Can you format the listing below as a JSON list of strings, one per line, taking the lines from the one containing "You are a GUI" up to and including the last line of the listing? Skip blank lines and leave the pictures out.

GIVEN INFORMATION Start Marker

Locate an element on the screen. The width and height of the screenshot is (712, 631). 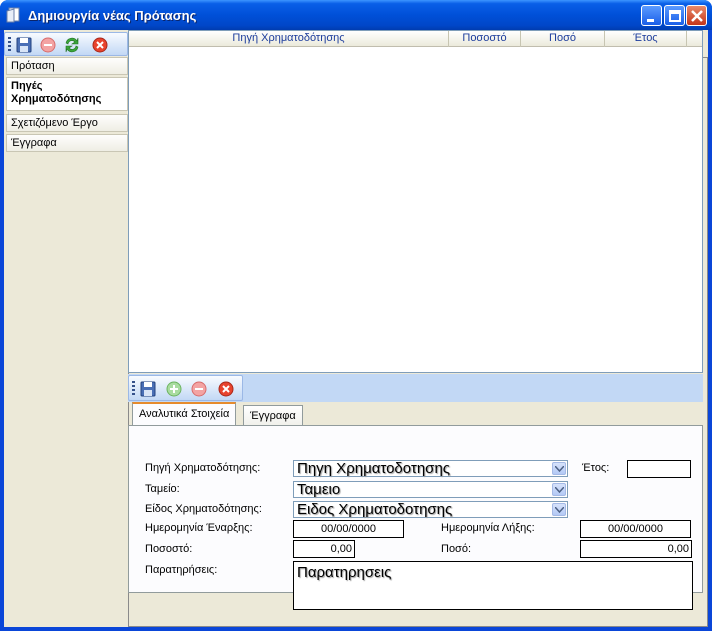
main-toolbar is located at coordinates (66, 44).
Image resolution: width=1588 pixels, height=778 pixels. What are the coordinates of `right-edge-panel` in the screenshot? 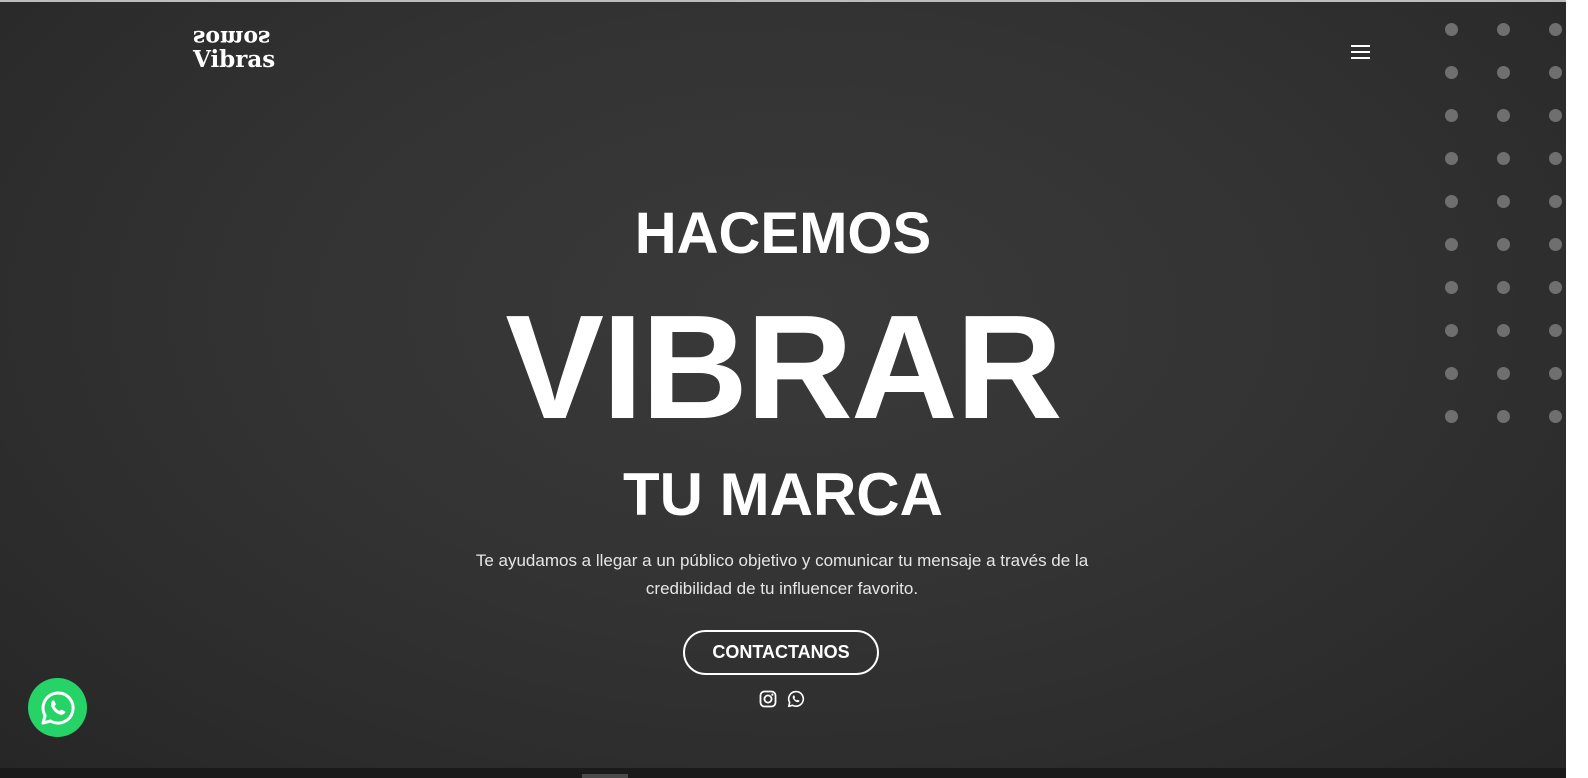 It's located at (1577, 389).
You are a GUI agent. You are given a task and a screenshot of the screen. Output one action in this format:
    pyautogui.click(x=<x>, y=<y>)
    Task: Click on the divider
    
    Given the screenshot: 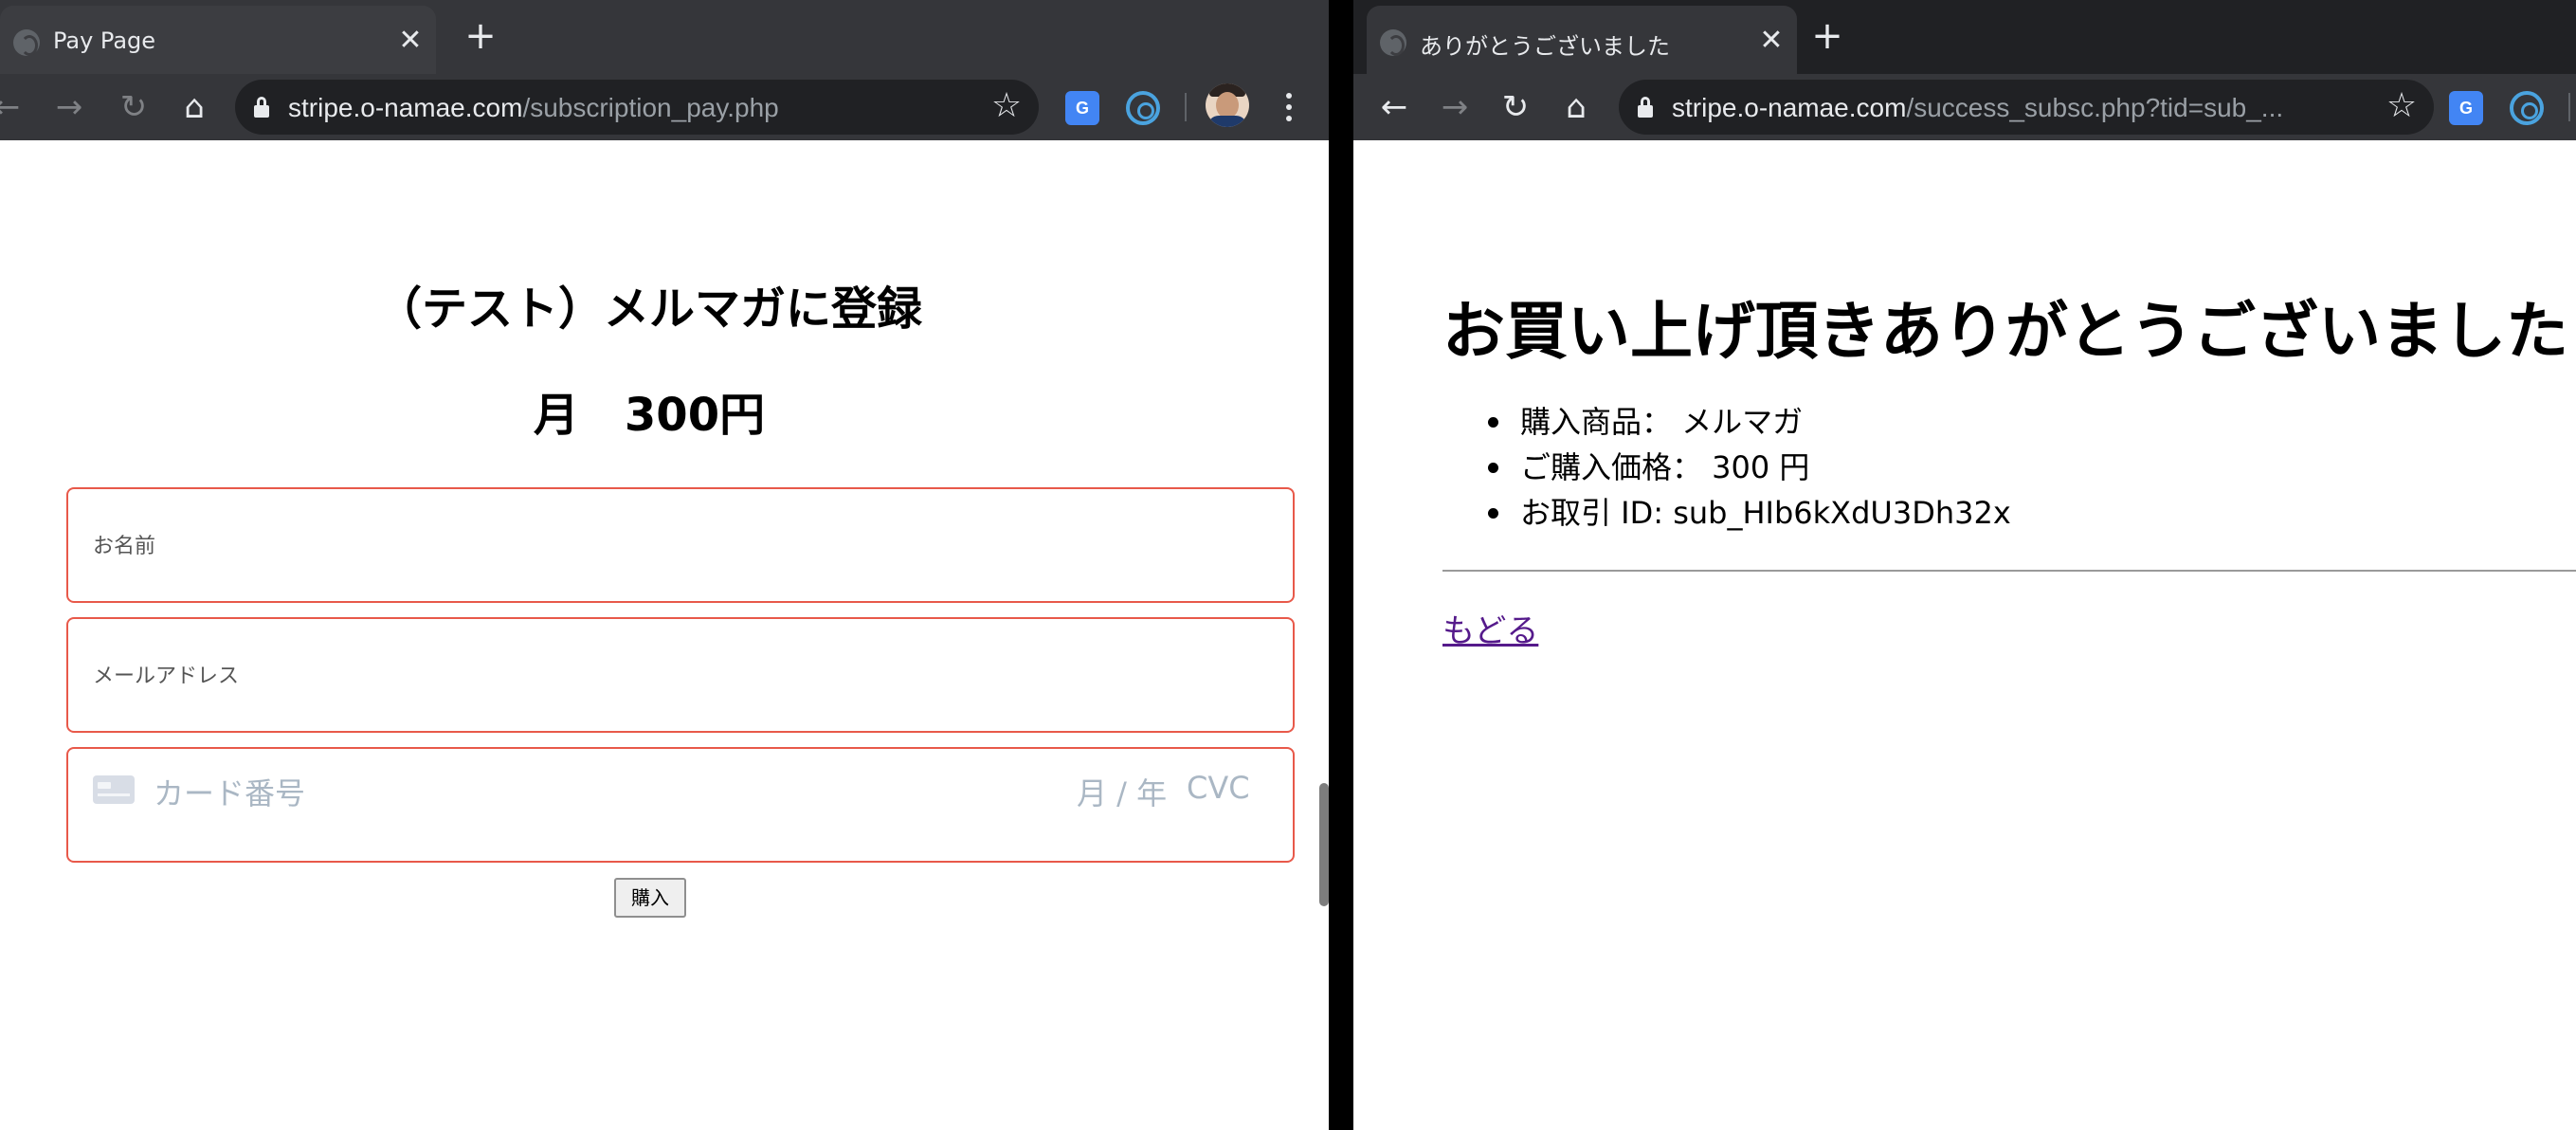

GIVEN INFORMATION End Marker

### ANSWER:
[
  "You are a GUI agent. You are given a task and a screenshot of the screen. Output one action in this format:",
  "    pyautogui.click(x=<x>, y=<y>)",
  "    Task: Click on the divider",
  "    Given the screenshot: "
]